● **Text section**
━━━
The Utrecht Summer School, founded in 1987 by Utrecht University, is the largest academic summer programme in the Netherlands and belongs to the biggest summer schools in Europe. Students from all over the world participate in one of the 170 courses offered. Utrecht Summer School is a cooperation between Utrecht University, Utrecht University of Applied Sciences and the Utrecht School of the Arts. In 2021, Utrecht Summer School celebrated its 35th anniversary. More than 4000 students take part in a summer program per year, making it the largest known summer school in Europe.

History 
The summer school started in 1987 with one course: Dutch Culture and Society, still one of the most popular courses. In the last two decades, the programme developed into a broad selection of courses in virtually all disciplines Utrecht University is offering. There are summer courses organised on location and/or online.
━━━
● **Complete the following**
A. Rewrite the part of the Utrecht Summer School text starting with "The Utrecht Summer" and going on through "school in Europe.", swapping "Utrecht Summer School" for "Utrecht Summer Academy".
B. Translate this sentence from the Utrecht Summer School text into Spanish: "The summer school started in 1987 with one course: Dutch Culture and Society, still one of the most popular courses."
C. For each statement, say whether it agrees with the Utrecht Summer School text. Answer yes or no, and quote the deciding words.
(i) Utrecht University founded the summer school in 1987.
(ii) The summer courses are offered only on location.
(iii) The summer school celebrated its 25th anniversary in 2021.
The lines after the Utrecht Summer School text play no part in this.

● **Extracted information**
━━━
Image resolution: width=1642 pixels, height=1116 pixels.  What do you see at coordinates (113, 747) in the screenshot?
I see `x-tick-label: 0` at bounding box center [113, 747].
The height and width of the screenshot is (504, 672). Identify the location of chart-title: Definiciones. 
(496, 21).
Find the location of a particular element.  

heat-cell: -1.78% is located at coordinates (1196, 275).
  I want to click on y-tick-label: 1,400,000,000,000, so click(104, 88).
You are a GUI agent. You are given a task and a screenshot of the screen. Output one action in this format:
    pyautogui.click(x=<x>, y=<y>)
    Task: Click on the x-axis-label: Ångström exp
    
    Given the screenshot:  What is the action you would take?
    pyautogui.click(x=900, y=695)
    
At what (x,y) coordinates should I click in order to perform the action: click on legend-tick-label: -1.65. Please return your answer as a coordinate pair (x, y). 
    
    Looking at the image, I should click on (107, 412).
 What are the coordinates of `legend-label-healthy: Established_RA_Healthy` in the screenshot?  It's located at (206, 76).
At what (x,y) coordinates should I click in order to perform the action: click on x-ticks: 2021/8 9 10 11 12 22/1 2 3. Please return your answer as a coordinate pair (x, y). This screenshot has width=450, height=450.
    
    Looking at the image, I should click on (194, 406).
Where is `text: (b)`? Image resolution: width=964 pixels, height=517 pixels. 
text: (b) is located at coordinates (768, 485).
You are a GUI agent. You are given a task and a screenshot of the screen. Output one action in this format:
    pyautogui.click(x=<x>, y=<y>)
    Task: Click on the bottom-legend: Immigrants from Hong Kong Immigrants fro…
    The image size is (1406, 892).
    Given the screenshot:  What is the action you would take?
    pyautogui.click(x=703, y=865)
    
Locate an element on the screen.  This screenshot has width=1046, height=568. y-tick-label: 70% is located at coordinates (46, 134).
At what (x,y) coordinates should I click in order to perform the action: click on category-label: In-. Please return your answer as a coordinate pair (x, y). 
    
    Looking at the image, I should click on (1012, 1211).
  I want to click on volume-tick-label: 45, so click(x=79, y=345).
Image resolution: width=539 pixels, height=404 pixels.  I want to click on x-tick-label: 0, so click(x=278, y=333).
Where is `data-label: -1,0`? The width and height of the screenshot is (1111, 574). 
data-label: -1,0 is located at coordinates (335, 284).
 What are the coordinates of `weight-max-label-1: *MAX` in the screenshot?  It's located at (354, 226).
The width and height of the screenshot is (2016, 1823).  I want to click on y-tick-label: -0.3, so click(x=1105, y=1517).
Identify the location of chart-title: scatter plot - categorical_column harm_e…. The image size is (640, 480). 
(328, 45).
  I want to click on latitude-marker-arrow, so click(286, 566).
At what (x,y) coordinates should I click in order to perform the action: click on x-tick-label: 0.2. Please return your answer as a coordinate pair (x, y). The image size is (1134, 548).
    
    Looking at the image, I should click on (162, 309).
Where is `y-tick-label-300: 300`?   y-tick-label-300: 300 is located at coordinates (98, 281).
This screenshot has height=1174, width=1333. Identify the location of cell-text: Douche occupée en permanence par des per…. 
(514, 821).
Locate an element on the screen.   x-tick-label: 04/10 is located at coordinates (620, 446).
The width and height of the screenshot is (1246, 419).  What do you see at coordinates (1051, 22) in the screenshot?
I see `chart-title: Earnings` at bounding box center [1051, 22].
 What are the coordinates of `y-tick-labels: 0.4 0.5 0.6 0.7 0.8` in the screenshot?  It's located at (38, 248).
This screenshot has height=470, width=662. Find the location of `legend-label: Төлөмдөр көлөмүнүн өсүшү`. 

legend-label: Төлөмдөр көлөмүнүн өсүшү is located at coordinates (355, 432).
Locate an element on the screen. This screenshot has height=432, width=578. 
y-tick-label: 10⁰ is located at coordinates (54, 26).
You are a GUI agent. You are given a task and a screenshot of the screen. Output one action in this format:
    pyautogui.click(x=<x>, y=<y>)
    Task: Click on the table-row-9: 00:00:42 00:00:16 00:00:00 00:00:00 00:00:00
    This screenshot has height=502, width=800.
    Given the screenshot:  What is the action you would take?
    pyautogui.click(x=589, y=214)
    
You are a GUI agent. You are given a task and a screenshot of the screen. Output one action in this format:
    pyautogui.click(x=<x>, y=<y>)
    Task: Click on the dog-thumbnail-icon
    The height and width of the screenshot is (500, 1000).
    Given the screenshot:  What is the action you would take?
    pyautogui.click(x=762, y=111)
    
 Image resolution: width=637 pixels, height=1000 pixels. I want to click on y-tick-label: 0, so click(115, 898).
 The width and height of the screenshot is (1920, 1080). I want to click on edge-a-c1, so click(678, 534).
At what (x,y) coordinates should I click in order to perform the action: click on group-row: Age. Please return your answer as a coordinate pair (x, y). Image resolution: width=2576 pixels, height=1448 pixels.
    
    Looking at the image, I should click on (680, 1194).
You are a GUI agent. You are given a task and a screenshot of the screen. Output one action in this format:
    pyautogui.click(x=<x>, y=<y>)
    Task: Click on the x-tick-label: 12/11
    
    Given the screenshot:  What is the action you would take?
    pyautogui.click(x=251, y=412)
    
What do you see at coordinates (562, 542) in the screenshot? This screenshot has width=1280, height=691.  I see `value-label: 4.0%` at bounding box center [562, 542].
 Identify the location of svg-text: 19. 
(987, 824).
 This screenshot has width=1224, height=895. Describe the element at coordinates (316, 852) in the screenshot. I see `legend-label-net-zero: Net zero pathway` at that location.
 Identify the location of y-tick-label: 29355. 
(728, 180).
━━━
● **Outputs for the tasks**
A.
The Utrecht Summer Academy, founded in 1987 by Utrecht University, is the largest academic summer programme in the Netherlands and belongs to the biggest summer schools in Europe. Students from all over the world participate in one of the 170 courses offered. Utrecht Summer Academy is a cooperation between Utrecht University, Utrecht University of Applied Sciences and the Utrecht School of the Arts. In 2021, Utrecht Summer Academy celebrated its 35th anniversary. More than 4000 students take part in a summer program per year, making it the largest known summer school in Europe.

B. La escuela de verano comenzó en 1987 con un solo curso, Dutch Culture and Society, que sigue siendo uno de los cursos más populares.

C.
(i) Yes: "founded in 1987 by Utrecht University"
(ii) No: "There are summer courses organised on location and/or online."
(iii) No: "In 2021, Utrecht Summer School celebrated its 35th anniversary."